• _TEXT SHOWN_
########################################

# Watch Out For This Young Field Archer



## mdbowhunter (Oct 22, 2002)

My buddy Mike and I had the opportunity to shoot this past Sunday with a darn talented young FSU Field archer from AAA.  This 16 year old shot a nice 520 on a tough EFA course in some rather warm conditions.  Great to see a young archer in the ranks.

Here's to you Nick!  And a big :thumbs_up to the folks at Anne Arundel Archers for mentoring and teaching this young man. Nice job!


----------



## Brown Hornet (Aug 8, 2002)

What a minute...was he a finger shooter?

Or are you just a BHFS shooter that forgot that we don't add the U :wink:


----------



## Rattleman (Jul 6, 2004)

Brown Hornet said:


> What a minute...was he a finger shooter?
> 
> Or are you just a BHFS shooter that forgot that we don't add the U :wink:


Nope.. Just a young FS shooter. Just started competing this year. Great kid. Needs to learns humility but not into drugs, cigs. liquour or GIRLS. We still have a chance to save him from himself.:wink: Boy likes to shoot. This is all he does. He has been working with me and Larry Hix. I think Larry has taught him MUCHO.


----------



## mdbowhunter (Oct 22, 2002)

Brown Hornet said:


> What a minute...was he a finger shooter?
> 
> Or are you just a BHFS shooter that forgot that we don't add the U :wink:


Nope FSU through and through. Young man holds like a rock! :tongue: Said he had a bad day because he usually shoots in the 530's...


----------



## mdbowhunter (Oct 22, 2002)

Rattleman said:


> Nope.. Just a young FS shooter. Just started competing this year. Great kid. Needs to learns humility but not into drugs, cigs. liquour or GIRLS. We still have a chance to save him from himself.:wink: Boy likes to shoot. This is all he does. He has been working with me and Larry Hix. I think Larry has taught him MUCHO.


I knew Larry was involved in helping him...didn't know you had a hand in it too. :wink: Nice job Ed. 

Yep, if you can keep him away from the PlayStation you got a chance of keeping him interested. If he gets a girlfriend  ...you can forget it!


----------



## Brown Hornet (Aug 8, 2002)

mdbowhunter said:


> I knew Larry was involved in helping him...didn't know you had a hand in it too. :wink: Nice job Ed.
> 
> Yep, if you can keep him away from the PlayStation you got a chance of keeping him interested. If he gets a girlfriend  ...you can forget it!

########################################

• _SHORT TASK 1_
Using the archery thread, answer these:
(a) What score did the 16-year-old shoot on the EFA course?
(b) Besides Rattleman, who has been working with the young archer?
(c) What range does the young archer usually score in?
• _SHORT TASK 2_
Copy the part of the archery thread from "# Watch Out" up to and including "in the ranks.".

• _DATA BLOCK_
########################################

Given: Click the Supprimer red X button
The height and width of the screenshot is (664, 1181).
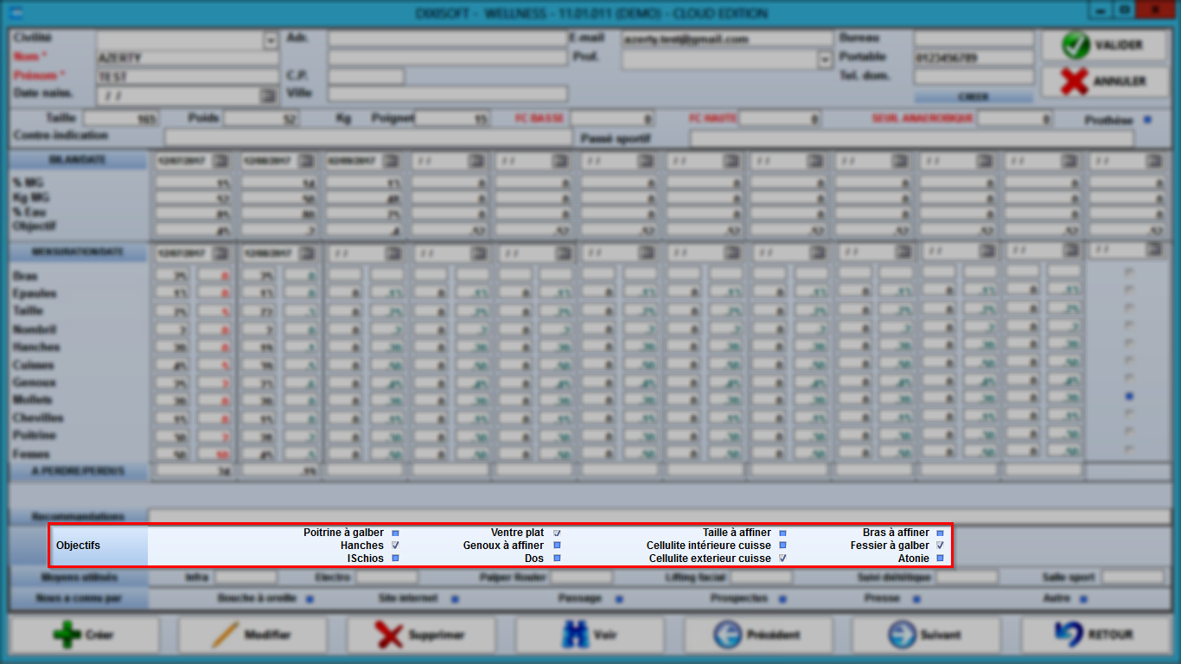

########################################

• _FULL RESPONSE 1_
(a) 520
(b) Larry Hix
(c) The 530's

• _FULL RESPONSE 2_
# Watch Out For This Young Field Archer



## mdbowhunter (Oct 22, 2002)

My buddy Mike and I had the opportunity to shoot this past Sunday with a darn talented young FSU Field archer from AAA.  This 16 year old shot a nice 520 on a tough EFA course in some rather warm conditions.  Great to see a young archer in the ranks.